Cultural change, apart from technological change, would be hard to measure.
Transportation has sped up, and the cost of food in terms of man-hours to
earn it has diminished drastically, and individuals who are able to devote
more time to social mixing and mingling and more time to pleasure and/or
recreation have been increasing steadily because of production efficiency.
And people on average are living longer and enjoying better health in many
areas.
If people did not have as high a divorce rate in prior centuries, they did
not have much advantage in doing so, did not on average have much spare time
(from working) to do much shopping for spouse-replacement candidates, did
not have much spare time or money for wooing alternative sleeping partners,
and that sort of thing. But people still fall in love and get married or
fall in love and don't get married. And that's been going on for a long
time. Most people still have to work to get by -- most of them -- although
there are disparities in that... but have been for thousands of years.

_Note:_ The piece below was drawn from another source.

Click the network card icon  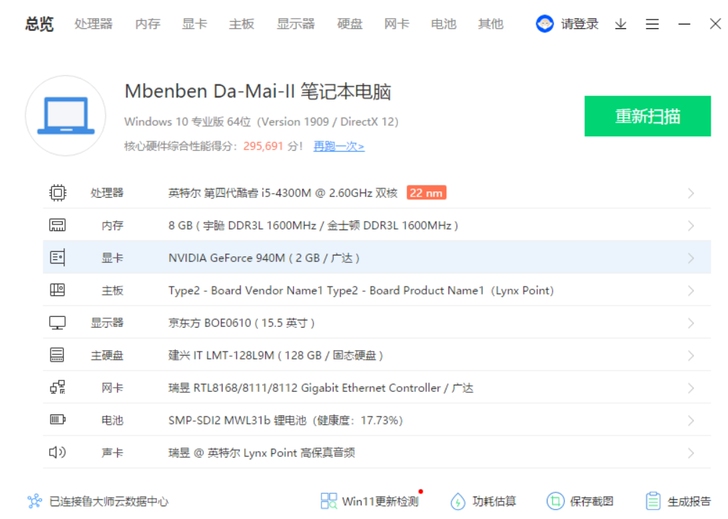[58, 387]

Governments still have to run and some people commit crimes and get punished
in various ways. Schooling still is necessary to "socialize" kids. There
still are wars and rumors of wars. Music and dance are still enjoyed. Some
people still kill other people. Some people still are born afflicted in
ways that render them problems to other people, or dependent upon other
people. Some people (besides just governmentally sanctioned authorities)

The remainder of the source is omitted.